Details
-
Bug
-
Resolution: Fixed
-
Critical
-
4.0.0
-
Security Level: Public
-
Untriaged
-
Yes
Description
After the recent change to start repairStream after MTR is done, it is now possible for Indexer to miss bucket flush during initial MutationTopicRequest.
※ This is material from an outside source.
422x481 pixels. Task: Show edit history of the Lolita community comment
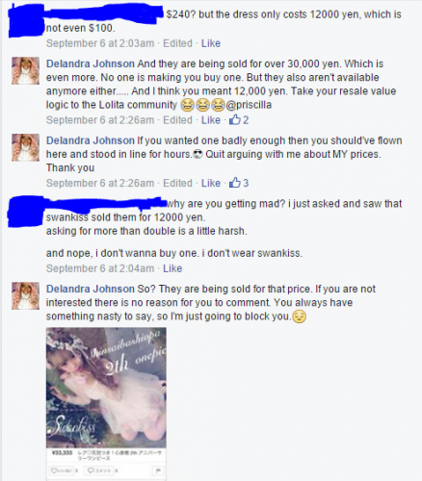click(177, 120)
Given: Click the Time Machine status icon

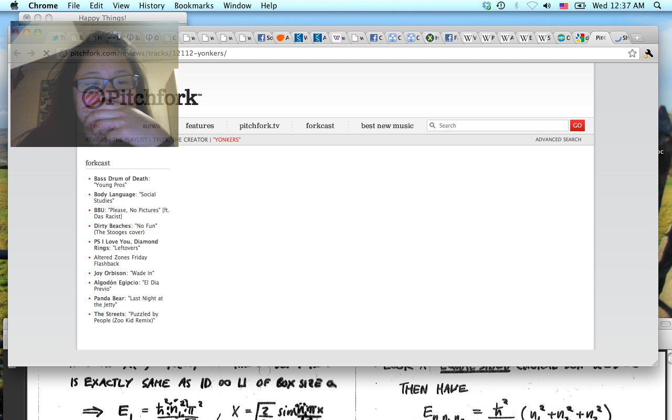Looking at the screenshot, I should click(501, 6).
Found while running below testrunner test:
./testrunner -i b/resources/dev-6-nodes-xdcr_n1ql_2i.ini -t 2i.recovery_2i.SecondaryIndexingRecoveryTests.test_couchbase_bucket_flush,nodes_init=5,nodes_in=1,initial=,before=create_index,after=drop_index,groups=simple,dataset=default,doc-per-day=10,services_init=n1ql:kv-kv-kv-index-index,GROUP=BUCKET-FLUSH,quota_percent=50
Index Build Received:
2015-08-02T01:07:40.54Z+05:30 [Info] Indexer::handleBuildIndex [10444514577939172816]
MTR Starts:
2015-08-02T01:07:40.616Z+05:30 [Info] KVSender::sendMutationTopicRequest Projector 192.168.1.2:10000 Topic INIT_STREAM_TOPIC_60:d7:ae:80:c9:bf:71:8b default
StreamBegins come:
2015-08-02T01:07:40.669Z+05:30 [Debug] TK StreamBegin INIT_STREAM default 1 86095240712019 0
Indexer Flush Is Triggered:
2015-08-02T01:07:40.951Z+05:30 [Debug] Flusher::PersistUptoTS INIT_STREAM default
Bucket gets flushed. StreamEnd is received. But repair is not triggered as MTR is in progress:
2015-08-02T01:07:41.232Z+05:30 [Debug] TK StreamEnd INIT_STREAM default 36 195497018796998 0
MTR keep retrying:
2015-08-02T01:07:44.436Z+05:30 [Error] KVSender::openMutationStream INIT_STREAM default Error Received feed.feeder
2015-08-02T01:07:44.436Z+05:30 [Error] Indexer::sendStreamUpdateForBuildIndex Stream INIT_STREAM Bucket default.Error from Projector feed.feeder. Retrying.
MTR is successful. Due to MTR retry, all vbs have got StreamBegins. So repairStream doesn't happen in Timekeeper.
2015-08-02T01:07:49.59Z+05:30 [Debug] Indexer::sendStreamUpdateForBuildIndex Stream Request Success For Stream INIT_STREAM Bucket default.
2015-08-02T01:07:49.59Z+05:30 [Debug] Indexer::handleStreamRequestDone StreamId INIT_STREAM Bucket default
2015-08-02T01:07:49.59Z+05:30 [Debug] Timekeeper::handleStreamRequestDone StreamId INIT_STREAM Bucket default
2015-08-02T01:07:49.59Z+05:30 [Debug] Timekeeper::checkInitialBuildDone
But now, INIT_STREAM doesn't get to see the rollback msg from DCP as indexer didn't try to repairStream. The bucket has 0 docs (due to flush) and index has the mutations for which TS has already been processed(which is inconsistent with KV).